• Work to complete
Could you turn the lines of the records below into a numbered list, skipping any blank lines and omitting the pictures?
--- Data ---
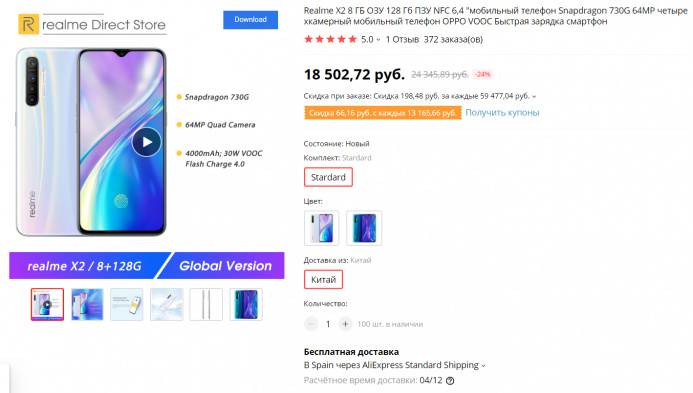This screenshot has height=393, width=693.
Task: Choose the Stardard bundle option
Action: click(328, 177)
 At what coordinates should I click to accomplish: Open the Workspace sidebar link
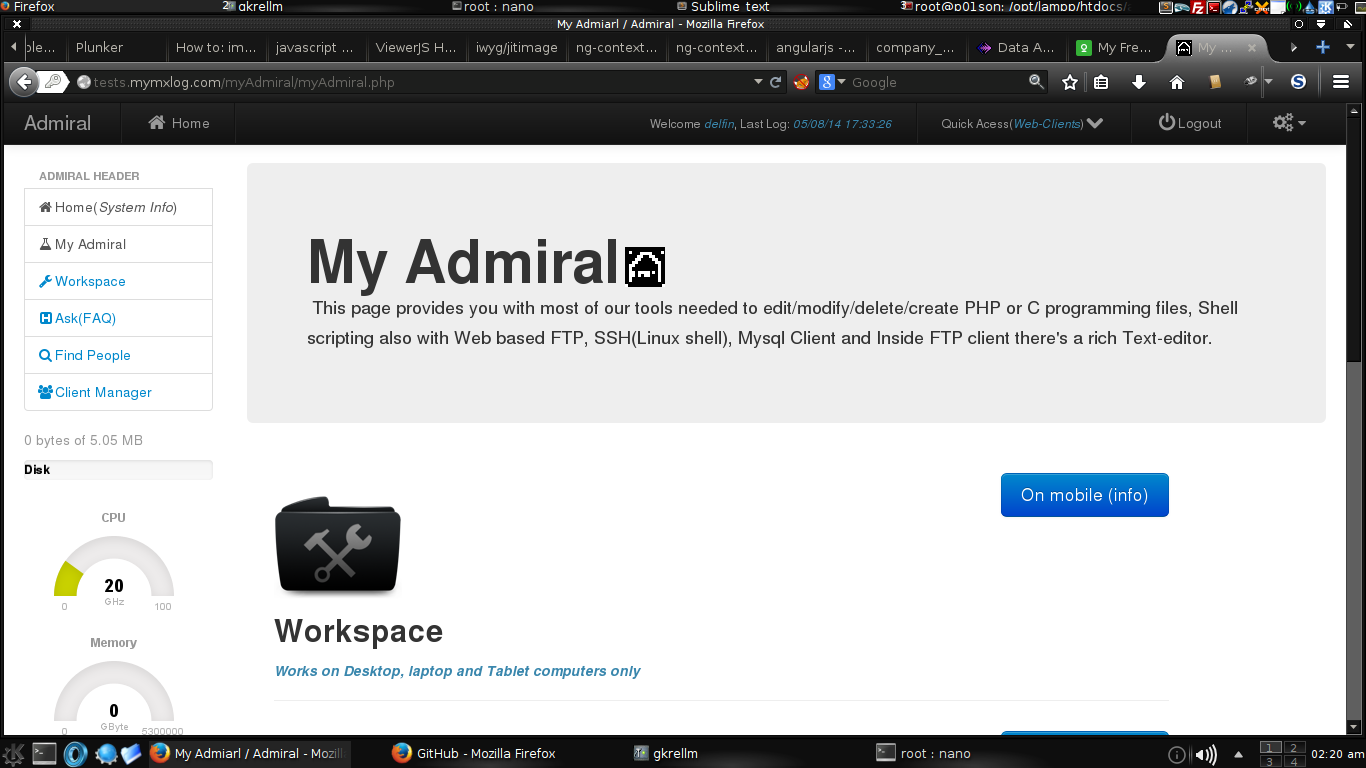[90, 281]
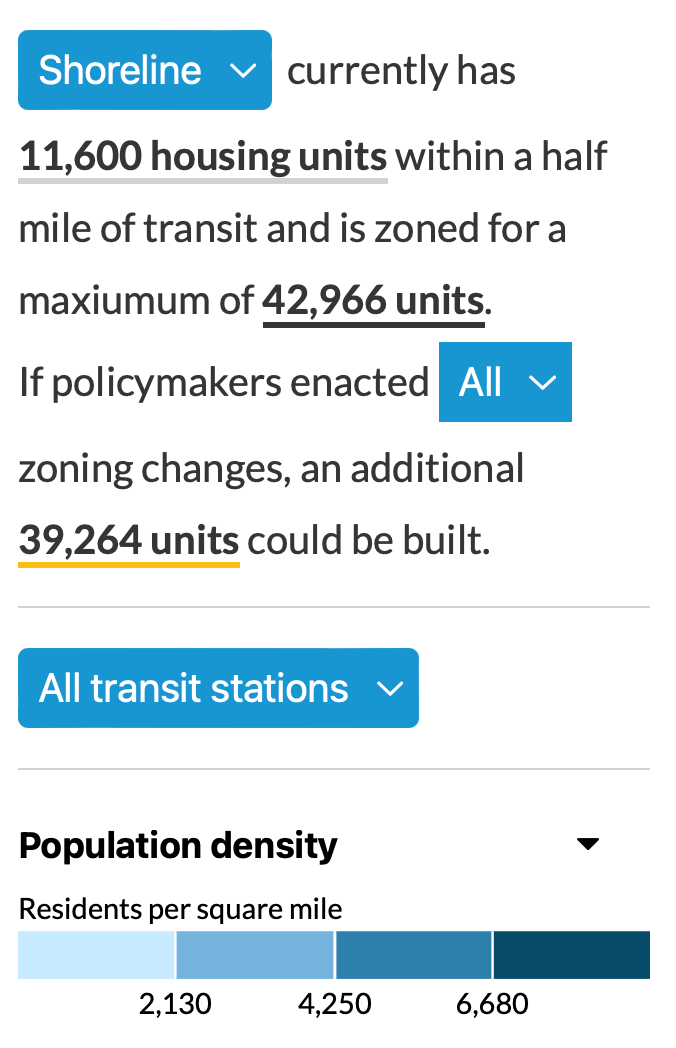This screenshot has height=1048, width=676.
Task: Click the 6,680 legend value
Action: pos(492,1003)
---
• Task answer
1. This screenshot has height=393, width=693.
2. Task: Choose the Stardard bundle option
3. Action: click(328, 177)
4.  At what coordinates should I click to accomplish: Open the Workspace sidebar link
5. [90, 281]
6. This screenshot has height=1048, width=676.
7. Task: Click the 6,680 legend value
8. Action: pos(492,1003)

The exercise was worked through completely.